Thursday, August 3, 2017

Symptoms of Anxiety (part 1)



Anxiety is a condition that can be experienced practically in any situation or place and is something that anybody can experiment. This is the first of a series of articles where I will analyze the symptoms of anxiety, its possible causes, and the different techniques developed by psychotherapists to fight it and live in a more creative way.
                                                                                                



Anxiety is a very widespread and broad term that brings together a wide range of different symptoms. Problems frequently arise when we try to adequately define the concept of anxiety. A person tells us that he feels anxious and his opinion will be based on a subjective feeling that is trying to explain to us. It is something he feels and he is defining it as he feels it. Perhaps their external behavior reflects such a condition.

If we continue inquiring that person we'll find that he is full of worries, fears, and ideas that torment him continuously, but at the same time, he is experiencing some physical symptoms associated with the condition.  That is why we say that emotional anxiety is a subjective condition, but often also manifests itself in the person's external behavior.

Common symptoms of anxiety may be muscle tension, nausea, stiff neck, rapid heartbeat, breathing problems, physical pain in different parts of the body, dry mouth, fever, chills, cold sweats especially in the hands, excessive urination, stomach problems, excessive or diminished appetite, sleeping problems either little or too much sleep.

An example of a typical situation of anxiety occurs in a student, who despite being prepared for the exam, gets completely blocked when he has the paper in front of him. By the time the exam is over and he leaves, the tension has gone from him and he realizes that he remembers everything, that indeed in his preconscious was the memory of everything he had studied. In this case the most advisable would have been to stop concentrating on the exam, take a couple of deep breaths, relax or go out for water, to walk for a couple of minutes if this were possible.
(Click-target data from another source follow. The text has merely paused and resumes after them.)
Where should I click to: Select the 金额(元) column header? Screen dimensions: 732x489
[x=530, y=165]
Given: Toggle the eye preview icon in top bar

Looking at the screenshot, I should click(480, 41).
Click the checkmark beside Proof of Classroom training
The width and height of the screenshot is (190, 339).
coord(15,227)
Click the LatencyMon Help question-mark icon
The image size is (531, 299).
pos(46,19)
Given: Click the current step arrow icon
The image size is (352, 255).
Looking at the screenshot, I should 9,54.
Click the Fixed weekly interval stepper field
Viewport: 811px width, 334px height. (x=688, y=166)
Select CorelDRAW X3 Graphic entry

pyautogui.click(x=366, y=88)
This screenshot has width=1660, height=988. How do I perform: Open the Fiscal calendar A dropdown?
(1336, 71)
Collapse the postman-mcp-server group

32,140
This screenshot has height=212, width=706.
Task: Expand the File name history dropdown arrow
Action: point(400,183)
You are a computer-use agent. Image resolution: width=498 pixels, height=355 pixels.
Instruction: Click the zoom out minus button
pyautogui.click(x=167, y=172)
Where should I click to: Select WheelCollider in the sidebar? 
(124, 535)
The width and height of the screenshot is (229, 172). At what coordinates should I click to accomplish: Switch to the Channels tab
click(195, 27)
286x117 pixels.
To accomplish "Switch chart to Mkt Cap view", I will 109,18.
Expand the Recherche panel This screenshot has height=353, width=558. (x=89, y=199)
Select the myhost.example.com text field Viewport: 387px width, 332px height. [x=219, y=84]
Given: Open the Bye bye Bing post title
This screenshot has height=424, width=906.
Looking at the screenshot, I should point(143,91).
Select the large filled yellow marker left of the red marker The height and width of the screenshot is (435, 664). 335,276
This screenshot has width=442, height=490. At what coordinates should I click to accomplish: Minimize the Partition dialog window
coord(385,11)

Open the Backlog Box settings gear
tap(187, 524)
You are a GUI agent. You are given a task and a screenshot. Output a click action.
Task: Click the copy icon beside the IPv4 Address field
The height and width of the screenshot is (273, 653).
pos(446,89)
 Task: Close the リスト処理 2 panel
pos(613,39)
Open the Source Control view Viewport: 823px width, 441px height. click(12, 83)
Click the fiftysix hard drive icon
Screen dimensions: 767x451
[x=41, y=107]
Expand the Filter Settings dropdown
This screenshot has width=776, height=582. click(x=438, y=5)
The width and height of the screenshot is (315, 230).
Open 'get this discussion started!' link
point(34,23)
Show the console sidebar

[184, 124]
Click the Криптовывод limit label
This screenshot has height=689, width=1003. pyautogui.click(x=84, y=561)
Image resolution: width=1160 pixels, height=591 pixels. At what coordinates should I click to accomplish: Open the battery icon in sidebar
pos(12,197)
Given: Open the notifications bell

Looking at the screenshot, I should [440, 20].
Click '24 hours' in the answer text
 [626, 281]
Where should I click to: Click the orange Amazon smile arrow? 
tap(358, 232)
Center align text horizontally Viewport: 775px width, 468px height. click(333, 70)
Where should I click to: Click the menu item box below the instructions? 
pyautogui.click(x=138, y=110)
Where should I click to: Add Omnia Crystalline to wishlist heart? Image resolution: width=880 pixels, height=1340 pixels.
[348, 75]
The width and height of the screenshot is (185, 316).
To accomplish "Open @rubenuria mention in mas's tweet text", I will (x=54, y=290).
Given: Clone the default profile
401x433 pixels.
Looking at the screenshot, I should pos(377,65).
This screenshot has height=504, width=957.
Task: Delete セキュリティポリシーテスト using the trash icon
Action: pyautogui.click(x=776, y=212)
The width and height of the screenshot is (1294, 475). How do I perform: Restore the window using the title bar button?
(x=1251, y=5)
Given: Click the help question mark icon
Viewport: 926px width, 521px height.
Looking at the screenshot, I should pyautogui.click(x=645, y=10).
If a person shows some of the symptoms we have mentioned, we could say that he is an anxious person. Like this simple example of the student, the same solution would serve for other circumstances generating anxiety. Getting out of the problem we are focused on could be a great help, but we do not always have the ability to do it.

Anxiety is a condition that can be experienced practically in any situation or place and is something that all we have suffered at some moment during our lives. Excessive anxiety is considered one of the main symptoms of neurosis. Some clinicians have speculated that human behavior tends to neurotic behavior. This concept has its origin in the idea that man lives cornered by the pressures of his environment and therefore experiences a continuous state of anxiety. Without being so pessimistic about the reality of human behavior, we could say that we all have some neurotic feature in our character.